Start of Text
Also research well beyond this.  People look at product packaging and that influences how they think about the product itself. If you put logo higher on the packaging = more favorable attitude if powerfully known brand, but if not put it lower.  Aesthetic packages are preferred over standardized packages. 

Social science literature typically doesn’t relate back to law; this is mostly marketing w/o thinking about costs of marketing choices imposed either on consumers or competitors.  (1) TM law allows propertization, in some sense, of marks that might be more advantageous than others. Our job is to think about costs/spaces where we might be allowing propertization despite formal doctrine.

Earlier work on creativity and TM law. TM bakes in some encouragement to choose certain types of marks by making it easier to get more protection if you choose arbitrary or fanciful marks, which wouldn’t necessarily align with the marketing literature.  Some would say if you’re successful with arbitrary or fanciful, you’re in the best possible shape b/c you’ll get the best strength. 

Also huge body of work on what confuses consumers. Endogeneity question: some things may be confusing because we allow them to be called confusing and then most competitors stop doing that and it gets more confusing over time.  When nonconfusing as matter of law, people get used to the practice.

Rebecca Tushnet
Jeannie Fromer did the heavy lifting about what has reached legal academics and sometimes law.  Hidden work that is proprietary.  Tasting the TM in Pepsi/Coke studies.

What we know about brands v. what we know about TMs—Deven Desai has written about the distinction and the lack thereof that has been part of the problem.  In some ways courts have created problems by conflating what businesses care about and what marketers talk about, brands, with what the law historically cared about, trademarks.  Language of psychology is often thrown around freely, as in the old Mishawaka case where the court talks about what people have been convinced to think they want, but still endorses TM owner’s control over that value.  TM information conception is TM as source indication—shortcut from mind to mind—versus brand: store and producer of social signals, saying something about the consumer and signalling specific qualities, such that interference w/ those signals even in the absence of interference w/source signification is a concern for TM law.  I previously wrote about misuse of psychological evidence in claims to justify dilution law—a cause of action in search of a theory.  Cautionary tale for © and patent, perhaps—individual points are picked up by advocates and arguably misused.
End of Text
# Aim
Extend the notes on trademark law and marketing research, picking up after their final sentence.
Start of Data supplied
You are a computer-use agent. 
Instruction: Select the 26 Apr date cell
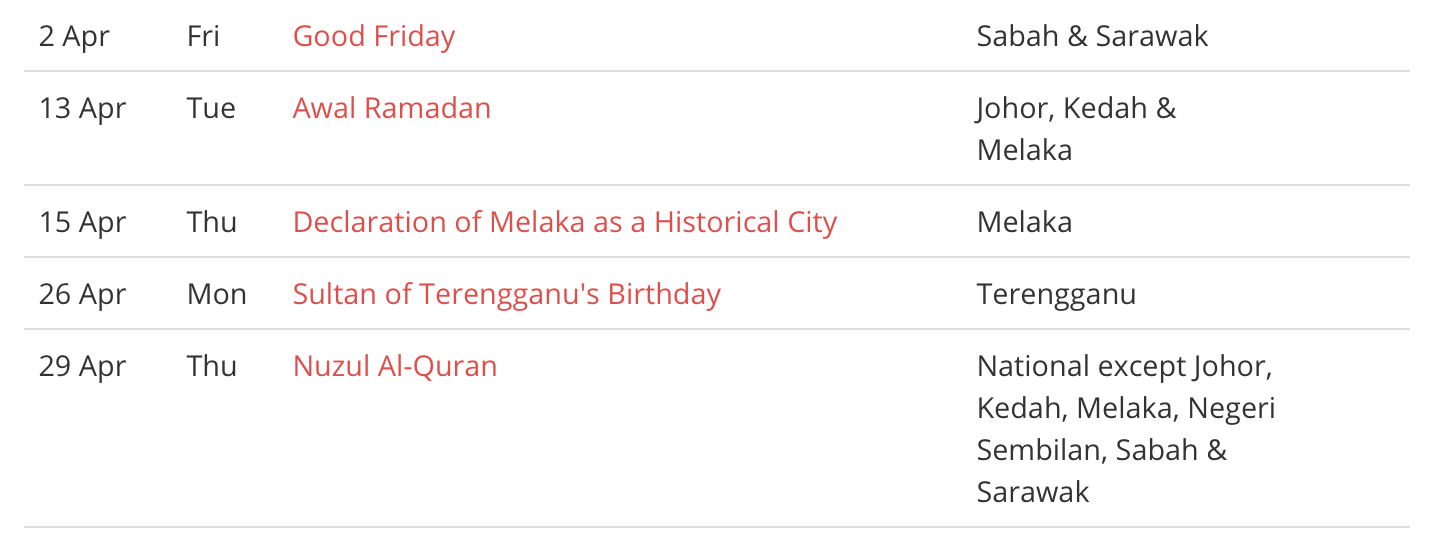click(x=82, y=294)
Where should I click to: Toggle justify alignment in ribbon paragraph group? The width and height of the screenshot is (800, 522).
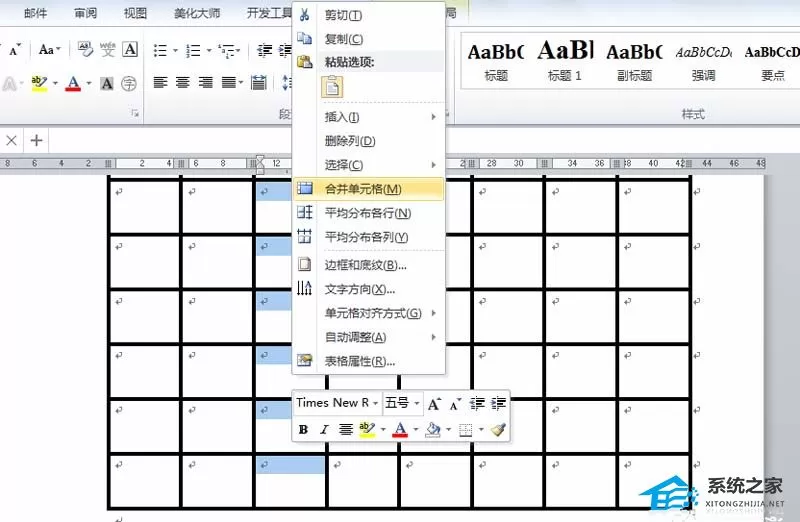(229, 82)
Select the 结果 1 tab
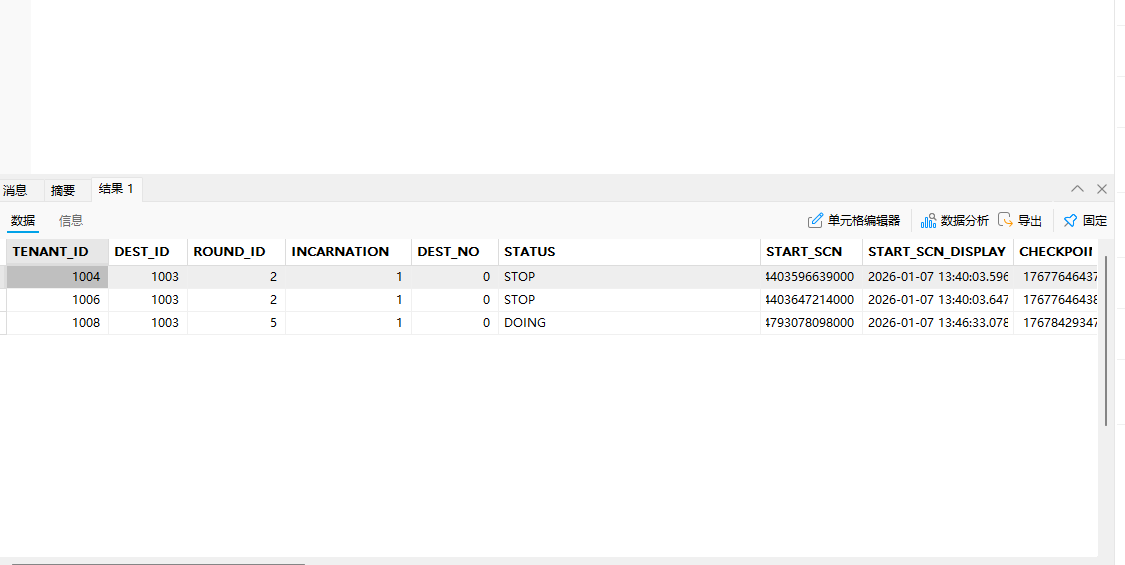Screen dimensions: 1125x565 tap(116, 189)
End of Data supplied
# Task answer
If the story of © is, in large part, it’s not as important as you think, that may also be the story of TM where confusion claims are likely overstated, and harm from confusion is also probably overstated.  However, hope that we can get more consensus by going to empirical claims is probably futile, as Dan Kahan et al have said in many other legal contexts.  Our morals are determining our reaction to empirical claims.

Skeptic about TMs as a reward for creativity except in the very broad and perhaps unhelpful definition if anything successful is an innovation, then yes, TMs do in some sense reward innovation.  But brands generally trade on images related to things that are already popular: luxury, speed, cool.  Strategies for becoming well known exist, though you can’t necessarily predict which ones will succeed—audience is a lot of the contribution to that.  Skeptical in part b/c I was thinking about the European approach of TM as “incentive”: counting SKUs, correlating # of TM registrations with market success as evidence of successful incentive; seems to me to be a fundamental misunderstanding of causation and/or a failure to define terms.

Finally, and perhaps relatedly: sociology of registration: written about differences b/t registration and infringement regimes.  Could supplement by doing more empirical work with examiners and registration attorneys: what do they think they’re doing?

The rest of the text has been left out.